• What this task involves: What is the Spanish translation of this sentence from the passage on antibiotics and dentistry: "If the antibiotics (or indeed the illness) should cause diarrhoea or vomiting, then the usual additional precautions relating to these conditions should be observed."

• Supplied passage:
————

Antibiotics and dentistry

In 2010, general dental practitioners in England prescribed over 3.8 million items under the infections chapter of the British National Formulary.8 A study published in the British Dental Journal in 2011 showed penicillins accounted for 67% of antibacterial drugs prescribed by dentists in Wales. Other antimicrobials prescribed included clindamycin, macrolides and tetracyclines.9 In dentistry, enzyme-inducing antibiotics appear to be only very rarely used if at all, hence interactions of combined oral contraceptives with enzyme-inducing antibiotics is unlikely to be a problem (Table 1).

Table 1 Enzyme-inducing and non-enzyme-inducing antibiotics

Current recommendations

There has been a recent change in the advice we should be giving patients in the given scenario.5 This new advice is evidence-based and follows a review of relevant studies looking at the interactions of non-enzyme-inducing antibiotics. Several studies and trials have looked at levels of ethinylestradiol in patients taking the combined oral contraceptive pill (COCP) and antibiotics and have not found decreased levels of ethinylestradiol or any change to the pharmacokinetics of ethinylestradiol.10,11,12,13

The World Health Organisation updated Medical eligibility criteria for contraceptive use in 2010 to include evidence-based guidance on contraceptive use and drug interactions.14 On the basis of this, in January 2011 the Clinical Effectiveness Unit of the Faculty of Sexual and Reproductive Healthcare (Royal College of Obstetricians and Gynaecologists) produced new clinical guidance which now states that 'additional contraceptive precautions are not required even for short courses of antibiotics that are not enzyme inducers when taken with combined oral contraception'.6 This new advice has been incorporated into the guidance given in the British National Formulary.5

If the antibiotics (or indeed the illness) should cause diarrhoea or vomiting, then the usual additional precautions relating to these conditions should be observed.

Conclusion

The recent change in the evidence base has implications for dentistry. When prescribing non-enzyme-inducing antibiotics to patients using combined hormonal contraception, the current guidance is that there is now no need to tell patients that they should use additional contraceptive methods while they take the antibiotics. For patients on any form of oral contraception, however, the guidance remains that they should be aware that additional contraceptive precautions are needed should they suffer diarrhoea or vomiting as a result of their illness or as a side effect of the antibiotics.

Whilst this is a subtle change in guidance, it has important potential implications for dental practitioners.

————

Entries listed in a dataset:
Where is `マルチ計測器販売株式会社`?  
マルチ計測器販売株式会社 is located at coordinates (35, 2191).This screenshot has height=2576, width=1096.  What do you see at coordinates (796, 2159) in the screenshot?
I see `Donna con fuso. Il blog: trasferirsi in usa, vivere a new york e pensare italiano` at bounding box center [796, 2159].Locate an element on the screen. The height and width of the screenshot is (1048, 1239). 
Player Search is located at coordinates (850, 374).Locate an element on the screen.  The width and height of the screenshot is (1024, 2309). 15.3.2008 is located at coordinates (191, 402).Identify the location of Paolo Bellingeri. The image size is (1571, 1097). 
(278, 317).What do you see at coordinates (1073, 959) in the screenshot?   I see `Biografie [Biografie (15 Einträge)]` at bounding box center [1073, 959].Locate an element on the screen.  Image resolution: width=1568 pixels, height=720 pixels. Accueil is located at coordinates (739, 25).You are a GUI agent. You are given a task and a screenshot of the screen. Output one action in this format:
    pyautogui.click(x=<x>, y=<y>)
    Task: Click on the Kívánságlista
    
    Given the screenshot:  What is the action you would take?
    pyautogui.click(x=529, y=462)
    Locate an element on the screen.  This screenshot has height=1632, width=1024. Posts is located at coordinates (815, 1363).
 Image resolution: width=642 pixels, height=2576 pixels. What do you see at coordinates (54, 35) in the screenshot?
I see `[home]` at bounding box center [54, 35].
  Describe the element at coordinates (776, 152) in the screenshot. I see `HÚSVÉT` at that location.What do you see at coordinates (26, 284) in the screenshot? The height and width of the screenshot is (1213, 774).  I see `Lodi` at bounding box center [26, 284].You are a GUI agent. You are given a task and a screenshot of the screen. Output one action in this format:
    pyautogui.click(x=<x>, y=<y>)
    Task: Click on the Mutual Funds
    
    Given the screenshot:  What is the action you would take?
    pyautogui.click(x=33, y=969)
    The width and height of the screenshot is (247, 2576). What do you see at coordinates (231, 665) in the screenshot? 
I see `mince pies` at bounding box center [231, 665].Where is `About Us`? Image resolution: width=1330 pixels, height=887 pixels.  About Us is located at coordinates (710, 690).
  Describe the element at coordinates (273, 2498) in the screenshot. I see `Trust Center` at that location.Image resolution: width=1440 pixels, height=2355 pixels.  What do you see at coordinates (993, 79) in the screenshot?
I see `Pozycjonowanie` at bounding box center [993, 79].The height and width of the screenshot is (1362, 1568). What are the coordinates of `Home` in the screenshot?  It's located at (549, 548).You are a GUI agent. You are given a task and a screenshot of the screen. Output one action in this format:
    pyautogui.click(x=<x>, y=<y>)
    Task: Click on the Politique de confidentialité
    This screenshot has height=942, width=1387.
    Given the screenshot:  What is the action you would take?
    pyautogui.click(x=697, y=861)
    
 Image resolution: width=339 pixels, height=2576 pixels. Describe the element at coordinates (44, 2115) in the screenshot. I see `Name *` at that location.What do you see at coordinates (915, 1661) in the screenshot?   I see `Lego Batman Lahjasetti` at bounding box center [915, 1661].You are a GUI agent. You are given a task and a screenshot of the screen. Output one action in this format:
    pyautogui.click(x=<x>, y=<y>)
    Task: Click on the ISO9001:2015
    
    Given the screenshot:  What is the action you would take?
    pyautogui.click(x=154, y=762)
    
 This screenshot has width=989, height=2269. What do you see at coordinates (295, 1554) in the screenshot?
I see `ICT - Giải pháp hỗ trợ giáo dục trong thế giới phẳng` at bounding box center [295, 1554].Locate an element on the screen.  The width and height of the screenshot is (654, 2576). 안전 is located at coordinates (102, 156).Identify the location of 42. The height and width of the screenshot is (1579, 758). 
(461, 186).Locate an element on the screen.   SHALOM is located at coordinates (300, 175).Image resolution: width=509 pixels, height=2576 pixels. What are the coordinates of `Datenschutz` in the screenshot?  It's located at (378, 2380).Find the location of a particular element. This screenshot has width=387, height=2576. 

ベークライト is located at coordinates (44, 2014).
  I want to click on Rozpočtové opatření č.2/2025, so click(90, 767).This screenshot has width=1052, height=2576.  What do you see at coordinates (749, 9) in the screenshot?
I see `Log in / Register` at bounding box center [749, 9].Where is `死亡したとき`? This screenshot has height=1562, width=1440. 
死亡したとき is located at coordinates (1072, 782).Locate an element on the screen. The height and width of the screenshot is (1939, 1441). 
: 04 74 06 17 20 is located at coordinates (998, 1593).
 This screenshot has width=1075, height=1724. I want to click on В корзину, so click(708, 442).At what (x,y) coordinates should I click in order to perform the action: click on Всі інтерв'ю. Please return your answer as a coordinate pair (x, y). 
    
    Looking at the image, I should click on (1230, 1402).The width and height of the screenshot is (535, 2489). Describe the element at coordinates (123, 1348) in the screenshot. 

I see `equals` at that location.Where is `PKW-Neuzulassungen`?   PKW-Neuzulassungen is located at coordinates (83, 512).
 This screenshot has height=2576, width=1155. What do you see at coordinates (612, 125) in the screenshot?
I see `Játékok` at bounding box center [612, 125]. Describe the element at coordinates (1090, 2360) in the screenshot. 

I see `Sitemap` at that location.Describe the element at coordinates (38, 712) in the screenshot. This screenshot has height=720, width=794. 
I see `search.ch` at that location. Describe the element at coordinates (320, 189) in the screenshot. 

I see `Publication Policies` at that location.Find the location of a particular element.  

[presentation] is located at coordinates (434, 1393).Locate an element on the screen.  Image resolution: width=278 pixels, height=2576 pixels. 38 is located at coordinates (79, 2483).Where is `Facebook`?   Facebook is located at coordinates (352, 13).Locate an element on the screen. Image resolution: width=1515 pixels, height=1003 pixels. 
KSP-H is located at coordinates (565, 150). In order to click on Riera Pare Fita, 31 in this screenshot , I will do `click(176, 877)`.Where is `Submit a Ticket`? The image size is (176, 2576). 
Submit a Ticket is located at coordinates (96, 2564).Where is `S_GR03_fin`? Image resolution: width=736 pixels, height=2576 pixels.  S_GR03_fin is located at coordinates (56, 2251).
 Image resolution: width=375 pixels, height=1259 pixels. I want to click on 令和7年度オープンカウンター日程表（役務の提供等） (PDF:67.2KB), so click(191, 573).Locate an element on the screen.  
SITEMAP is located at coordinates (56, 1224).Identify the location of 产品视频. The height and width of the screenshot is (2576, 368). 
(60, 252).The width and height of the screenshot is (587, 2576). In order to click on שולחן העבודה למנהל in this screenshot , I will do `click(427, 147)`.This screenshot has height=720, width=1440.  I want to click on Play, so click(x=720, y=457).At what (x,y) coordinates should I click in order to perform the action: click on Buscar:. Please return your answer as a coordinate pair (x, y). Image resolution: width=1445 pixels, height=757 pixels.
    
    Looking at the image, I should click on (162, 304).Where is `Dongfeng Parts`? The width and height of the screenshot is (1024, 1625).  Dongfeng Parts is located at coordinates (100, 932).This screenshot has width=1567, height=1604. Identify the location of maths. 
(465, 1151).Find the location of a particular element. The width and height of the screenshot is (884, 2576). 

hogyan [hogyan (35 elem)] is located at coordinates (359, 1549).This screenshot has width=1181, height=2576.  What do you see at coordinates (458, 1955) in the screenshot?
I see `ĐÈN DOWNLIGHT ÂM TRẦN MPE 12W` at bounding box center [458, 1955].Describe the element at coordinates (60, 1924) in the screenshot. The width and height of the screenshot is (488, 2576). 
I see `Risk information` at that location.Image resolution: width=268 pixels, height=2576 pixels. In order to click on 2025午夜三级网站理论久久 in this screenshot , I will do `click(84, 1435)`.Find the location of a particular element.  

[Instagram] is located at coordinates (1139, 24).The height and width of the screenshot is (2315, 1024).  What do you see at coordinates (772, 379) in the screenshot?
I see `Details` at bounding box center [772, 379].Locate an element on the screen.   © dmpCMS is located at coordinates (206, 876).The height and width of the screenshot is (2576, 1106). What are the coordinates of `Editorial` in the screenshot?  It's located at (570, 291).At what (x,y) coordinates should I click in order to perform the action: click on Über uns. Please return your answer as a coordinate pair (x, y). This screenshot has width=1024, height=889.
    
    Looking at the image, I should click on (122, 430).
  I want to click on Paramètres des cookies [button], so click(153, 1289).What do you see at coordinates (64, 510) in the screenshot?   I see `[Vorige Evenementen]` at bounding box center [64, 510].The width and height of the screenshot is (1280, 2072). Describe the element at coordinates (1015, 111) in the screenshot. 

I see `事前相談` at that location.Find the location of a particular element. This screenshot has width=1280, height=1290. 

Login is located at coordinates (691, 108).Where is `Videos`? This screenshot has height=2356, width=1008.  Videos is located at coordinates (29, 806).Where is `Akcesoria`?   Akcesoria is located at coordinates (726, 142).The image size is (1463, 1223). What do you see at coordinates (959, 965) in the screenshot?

————

• Task solution: Si los antibióticos (o incluso la enfermedad) provocaran diarrea o vómitos, deberán observarse las precauciones adicionales habituales relativas a estas afecciones.